Yesterday, the world changed.

In the midst of our continuously chaotic news cycle, word arrived that world wide web inventor and engineer Tim Berners-Lee had officially launched Solid (an open source project) and Inrupt (his new company w/co founder John Bruce).

Part of what makes the announcement significant is how intensely data privacy has been churning the internet and mobile web over the last year.

Google and Apple are reacting to newly enacted GDPR standards, Facebook is radically reshaping their developer ecosystem/platform due to a series of major data breaches, Twitter continues to struggle with bots, trolls, and doxxing, and LinkedIn has quietly been growing and likely hoping no one notices it was built on the same ground as its competitors.

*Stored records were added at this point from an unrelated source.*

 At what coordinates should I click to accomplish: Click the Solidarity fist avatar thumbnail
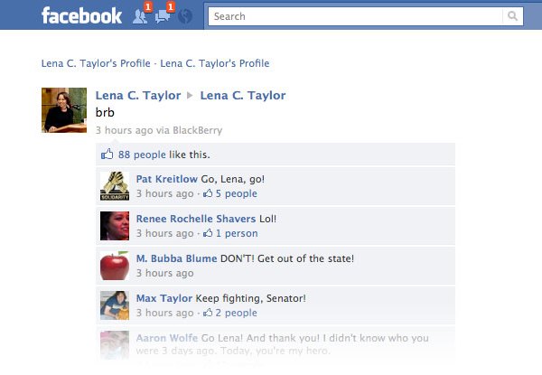pyautogui.click(x=115, y=186)
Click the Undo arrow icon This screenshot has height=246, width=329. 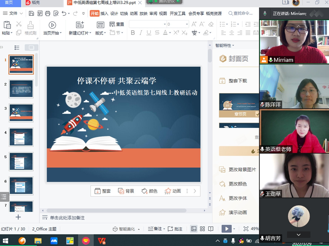pos(64,13)
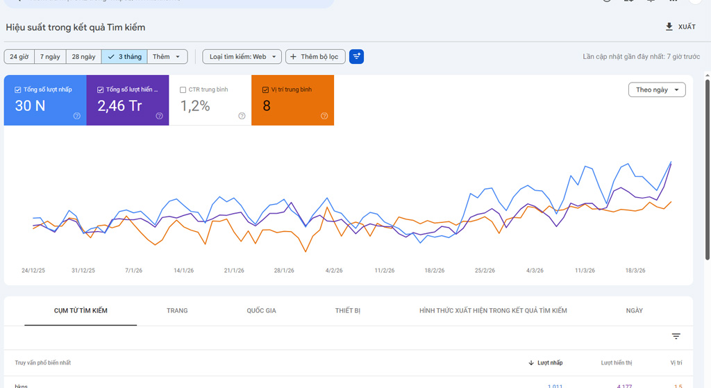711x388 pixels.
Task: Select the 7 ngày date range
Action: [x=50, y=57]
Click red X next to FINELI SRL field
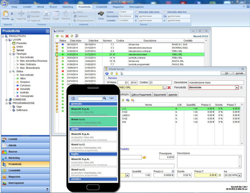This screenshot has width=250, height=193. (169, 88)
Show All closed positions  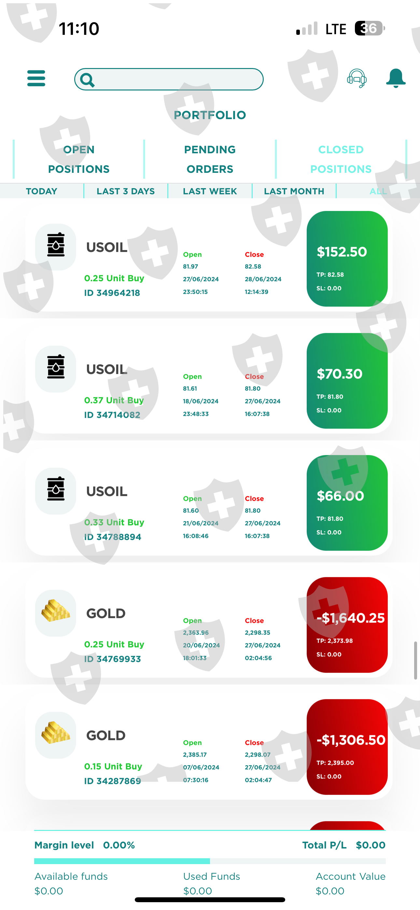(378, 191)
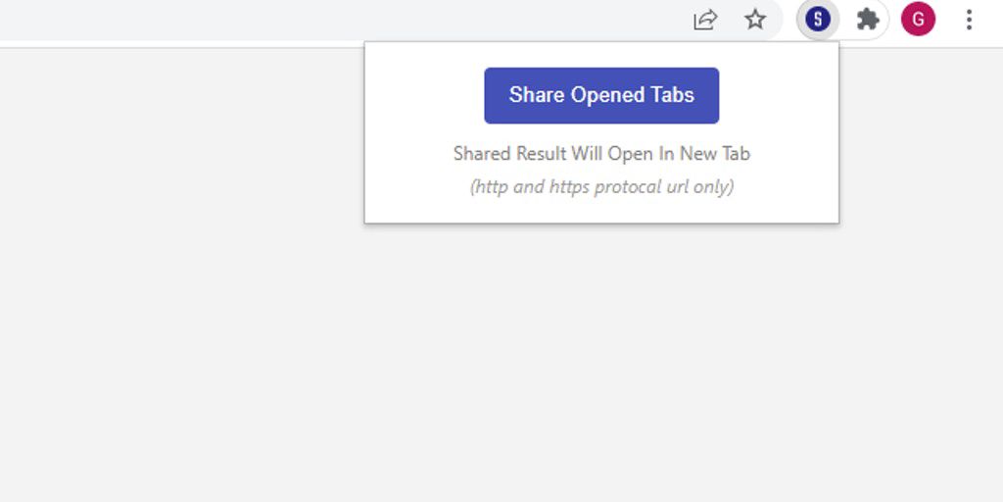
Task: Close the popup via the S extension icon
Action: (x=818, y=20)
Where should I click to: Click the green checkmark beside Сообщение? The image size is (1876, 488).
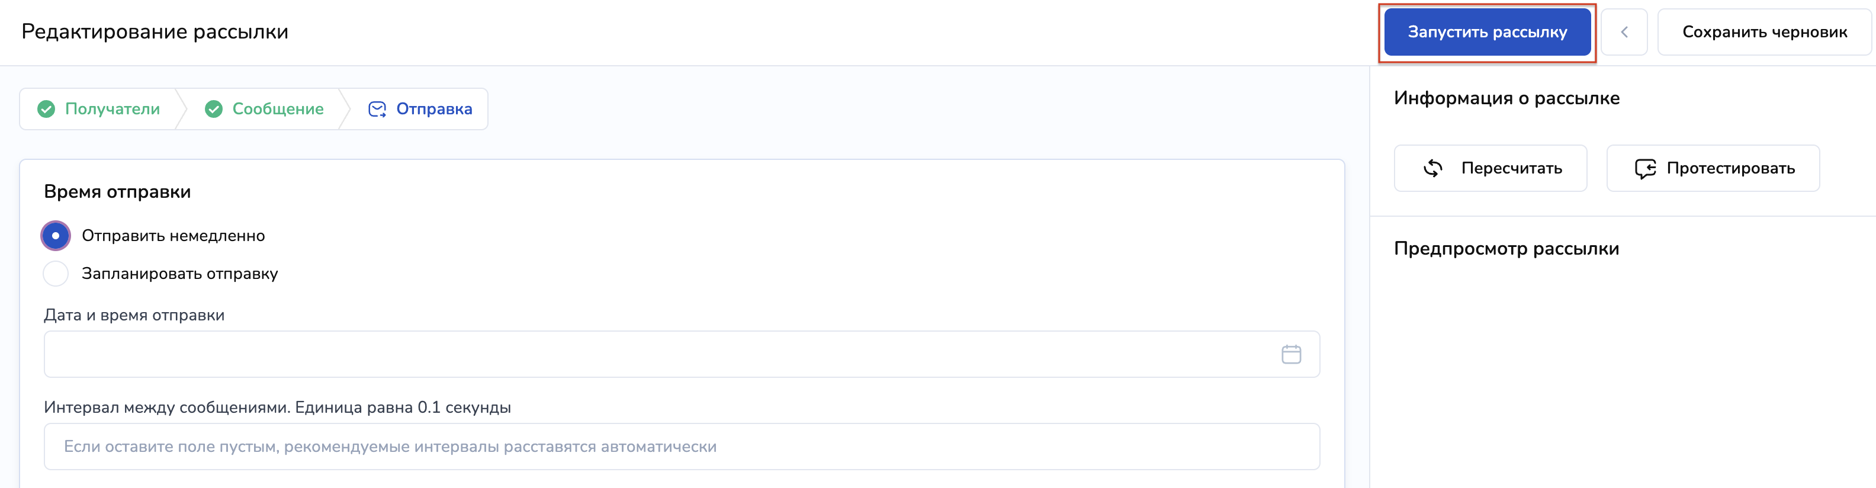point(213,109)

Those changes are happening in a series of interconnected ecosystems collectively worth hundreds of billions of dollars…and the how, when, and where of data use underpins all of it.

But to understand why something like Solid is important, you have to first understand a picture that’s much bigger than the walled off gardens of each tech giant.

For over a decade, Berners-Lee has talked about the promise of the early web, and how our current set of technologies failed in executing that vision. Instead of a “one-way pipeline” where people are consumers, the intention is for Solid to foster a “read-write web where users can interact and innovate, collaborate and share.”